I went back and forth for the longest time trying to make sense of these connections and what they mean for the character and story. Nassim’s mental illness existed on the page from the start. It is simply one of the many parts of him and was never intended to shock, perpetuate stigma, or undermine his experience or the core story. He had the genetic predisposition for the schizophrenia that was later triggered by trauma: his father’s abduction along with the physical and psychological violence and rape he suffered during the home invasion. In the end, Nassim stands alone, split off not only from some aspects of his own reality at times, but his community as well. The toll of othering. There is a fine line between his symptoms and the usually unseen jinn. The key is Nassim’s insight, that even though he can’t explain the jinn’s presence, he is self-aware to see that Khaizaran exists outside the scope of his illness, that he knows it is separate from his symptoms. When Nassim realizes that is what’s in front of him, he is willing to talk to Khaizaran, despite it being a taboo.
Although Nassim’s grandmother visits fortune tellers, Nassim’s experience is much more personal and complex. How do you feel about Nassim’s choice at the end? Is magic/fortune telling always opposed to Islamic faith?
Nassim’s choice at the end is his big moment. A boy who never had a choice in anything, not his circumstances, bodily autonomy, or even the mundane tasks of day-to-day life within city walls. But in that moment with the jinn, with all three of his options laid out before him, all three resulting in heavy loss, Nassim weighs those losses and for the first time chooses for himself. He’s willing to pay the price and sign his name, willing to make that decision regardless of the consequences, because it is his. Is it the lesser evil? Possibly. With each one, there is no going back. Death, even. There is no easy choice, only what he is willing to bear.
Magic, fortune telling, anything of that sort is a big no-no in Islam. Aside from the fact it’s used to cause harm, it is a severe form of shirk, which is associating the power and attributes of God to anyone else. The God in Islam is the same God of the other monotheistic Abrahamic religions. Allah is simply an Arabic name for Him. Another reason Nassim’s choice is a big deal is because although he might not attend prayer regularly or practice other elements of the religion consistently—faith waxes and wanes—he never denies the existence of God. And neither does Khaizaran. “Ash-Shūrā” is the title of a chapter in the Quran, and it means “The Consultation.” A repeated statement throughout the chapter is the reliance on and oneness of God. Do not take other partners. Do not rely on other people to give you what they can’t. Do not seek protection from false idols. Nassim doesn’t sign the contract in an act of disobedience to God the way his grandmother buys into fortune tellers, but out of desperation, and he must live with that.
Do you have any ongoing projects that your readers can look forward to?

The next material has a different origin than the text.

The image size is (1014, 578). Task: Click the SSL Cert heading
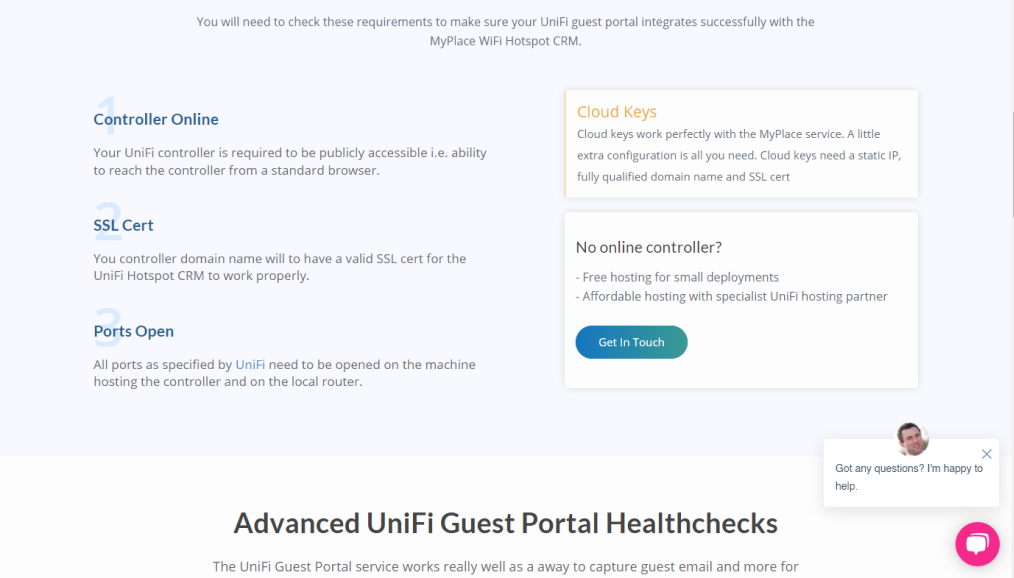coord(124,225)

I’ve been playing around with some poetry. I like to pretend I know what I’m doing in that department from time to time. There is more short fiction in the works and the same novel I said I’d finish ages ago, but nothing official. The more I work on stories like this, the more I think about working towards a collection in the future. Regardless of what happens next in writing and in life, I hope for the opportunity to keep telling stories.